• _Your objective_
Put everything from the line containing "You are a computer-use agent. Image" down to the line containing "coord(59,104)" into a numbered list, leaving out any blank lines.

◆ ◆ ◆ ◆

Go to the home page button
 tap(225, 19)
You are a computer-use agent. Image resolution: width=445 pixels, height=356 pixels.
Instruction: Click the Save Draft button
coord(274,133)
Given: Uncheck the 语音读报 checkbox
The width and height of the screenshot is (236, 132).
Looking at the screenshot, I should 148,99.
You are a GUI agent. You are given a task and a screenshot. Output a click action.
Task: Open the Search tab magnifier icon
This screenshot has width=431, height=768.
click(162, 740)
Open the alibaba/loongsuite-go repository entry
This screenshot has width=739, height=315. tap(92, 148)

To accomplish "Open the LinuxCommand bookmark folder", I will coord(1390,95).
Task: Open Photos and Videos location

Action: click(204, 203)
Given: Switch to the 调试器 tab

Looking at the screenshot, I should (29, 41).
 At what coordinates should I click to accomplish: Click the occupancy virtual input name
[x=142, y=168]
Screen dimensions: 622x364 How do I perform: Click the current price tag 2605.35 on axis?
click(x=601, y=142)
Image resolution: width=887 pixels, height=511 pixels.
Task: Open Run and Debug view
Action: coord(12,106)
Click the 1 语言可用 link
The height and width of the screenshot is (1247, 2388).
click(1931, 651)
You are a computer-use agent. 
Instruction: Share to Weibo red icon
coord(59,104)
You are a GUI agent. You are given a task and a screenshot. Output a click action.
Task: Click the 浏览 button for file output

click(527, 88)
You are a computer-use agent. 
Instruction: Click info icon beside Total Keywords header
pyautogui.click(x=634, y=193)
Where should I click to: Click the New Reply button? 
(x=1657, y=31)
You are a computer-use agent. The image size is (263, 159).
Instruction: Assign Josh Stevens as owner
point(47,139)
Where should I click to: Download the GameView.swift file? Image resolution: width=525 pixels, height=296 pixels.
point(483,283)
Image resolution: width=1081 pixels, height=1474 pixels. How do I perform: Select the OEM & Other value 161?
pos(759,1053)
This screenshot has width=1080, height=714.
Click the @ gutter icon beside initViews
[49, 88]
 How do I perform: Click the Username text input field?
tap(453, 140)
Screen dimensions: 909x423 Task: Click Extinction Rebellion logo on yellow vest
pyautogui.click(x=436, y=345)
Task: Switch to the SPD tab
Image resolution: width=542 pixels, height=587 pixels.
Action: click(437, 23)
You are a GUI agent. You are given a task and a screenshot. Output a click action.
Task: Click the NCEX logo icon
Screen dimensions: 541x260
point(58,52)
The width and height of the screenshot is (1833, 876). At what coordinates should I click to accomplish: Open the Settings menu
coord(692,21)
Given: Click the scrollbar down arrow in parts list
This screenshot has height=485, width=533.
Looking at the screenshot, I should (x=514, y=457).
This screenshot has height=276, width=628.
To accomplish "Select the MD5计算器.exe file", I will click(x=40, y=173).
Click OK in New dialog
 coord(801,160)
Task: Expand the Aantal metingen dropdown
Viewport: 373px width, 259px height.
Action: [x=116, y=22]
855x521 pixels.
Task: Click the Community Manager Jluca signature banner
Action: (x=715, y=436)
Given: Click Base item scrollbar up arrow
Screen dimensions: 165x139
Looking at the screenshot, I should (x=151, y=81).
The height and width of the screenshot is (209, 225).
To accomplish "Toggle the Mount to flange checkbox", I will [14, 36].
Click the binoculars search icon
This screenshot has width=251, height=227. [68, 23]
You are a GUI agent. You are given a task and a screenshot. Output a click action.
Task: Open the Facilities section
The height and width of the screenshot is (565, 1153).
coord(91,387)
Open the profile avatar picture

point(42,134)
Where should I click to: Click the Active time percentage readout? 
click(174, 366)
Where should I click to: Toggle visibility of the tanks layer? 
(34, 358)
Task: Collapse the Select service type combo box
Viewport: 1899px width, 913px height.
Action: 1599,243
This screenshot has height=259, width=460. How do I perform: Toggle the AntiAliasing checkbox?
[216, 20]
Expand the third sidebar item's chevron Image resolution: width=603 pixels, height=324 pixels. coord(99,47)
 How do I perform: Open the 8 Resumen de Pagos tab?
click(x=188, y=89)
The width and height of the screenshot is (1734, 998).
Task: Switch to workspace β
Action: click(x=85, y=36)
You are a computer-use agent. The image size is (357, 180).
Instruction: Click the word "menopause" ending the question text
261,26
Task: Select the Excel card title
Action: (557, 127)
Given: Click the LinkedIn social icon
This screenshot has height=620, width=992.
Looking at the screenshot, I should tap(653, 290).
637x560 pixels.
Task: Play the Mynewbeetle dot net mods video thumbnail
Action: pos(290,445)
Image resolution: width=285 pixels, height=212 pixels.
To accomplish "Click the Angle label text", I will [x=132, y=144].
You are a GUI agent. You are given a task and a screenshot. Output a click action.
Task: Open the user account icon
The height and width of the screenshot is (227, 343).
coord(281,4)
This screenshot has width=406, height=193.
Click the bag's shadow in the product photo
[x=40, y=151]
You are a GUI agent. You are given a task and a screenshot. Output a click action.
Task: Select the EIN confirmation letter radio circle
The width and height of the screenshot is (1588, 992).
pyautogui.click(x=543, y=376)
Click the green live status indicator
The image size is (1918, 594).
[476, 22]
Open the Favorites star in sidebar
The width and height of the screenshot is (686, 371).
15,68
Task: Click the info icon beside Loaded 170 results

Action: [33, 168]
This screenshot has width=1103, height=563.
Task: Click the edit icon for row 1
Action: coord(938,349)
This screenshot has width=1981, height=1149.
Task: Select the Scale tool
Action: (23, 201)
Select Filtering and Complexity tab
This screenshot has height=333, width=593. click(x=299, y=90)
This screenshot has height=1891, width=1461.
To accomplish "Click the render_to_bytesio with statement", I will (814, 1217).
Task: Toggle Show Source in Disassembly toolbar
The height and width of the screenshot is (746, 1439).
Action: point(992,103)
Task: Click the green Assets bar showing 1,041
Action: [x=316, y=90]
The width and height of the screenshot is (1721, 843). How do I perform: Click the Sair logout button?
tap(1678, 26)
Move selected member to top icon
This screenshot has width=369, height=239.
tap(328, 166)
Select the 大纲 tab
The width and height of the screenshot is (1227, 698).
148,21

◆ ◆ ◆ ◆

• _Result for this exercise_
1. You are a computer-use agent. Image resolution: width=445 pixels, height=356 pixels.
2. Instruction: Click the Save Draft button
3. coord(274,133)
4. Given: Uncheck the 语音读报 checkbox
5. The width and height of the screenshot is (236, 132).
6. Looking at the screenshot, I should 148,99.
7. You are a GUI agent. You are given a task and a screenshot. Output a click action.
8. Task: Open the Search tab magnifier icon
9. This screenshot has width=431, height=768.
10. click(162, 740)
11. Open the alibaba/loongsuite-go repository entry
12. This screenshot has width=739, height=315. tap(92, 148)
13. To accomplish "Open the LinuxCommand bookmark folder", I will coord(1390,95).
14. Task: Open Photos and Videos location
15. Action: click(204, 203)
16. Given: Switch to the 调试器 tab
17. Looking at the screenshot, I should (29, 41).
18.  At what coordinates should I click to accomplish: Click the occupancy virtual input name
19. [x=142, y=168]
20. Screen dimensions: 622x364 How do I perform: Click the current price tag 2605.35 on axis?
21. click(x=601, y=142)
22. Image resolution: width=887 pixels, height=511 pixels.
23. Task: Open Run and Debug view
24. Action: coord(12,106)
25. Click the 1 语言可用 link
26. The height and width of the screenshot is (1247, 2388).
27. click(1931, 651)
28. You are a computer-use agent. 
29. Instruction: Share to Weibo red icon
30. coord(59,104)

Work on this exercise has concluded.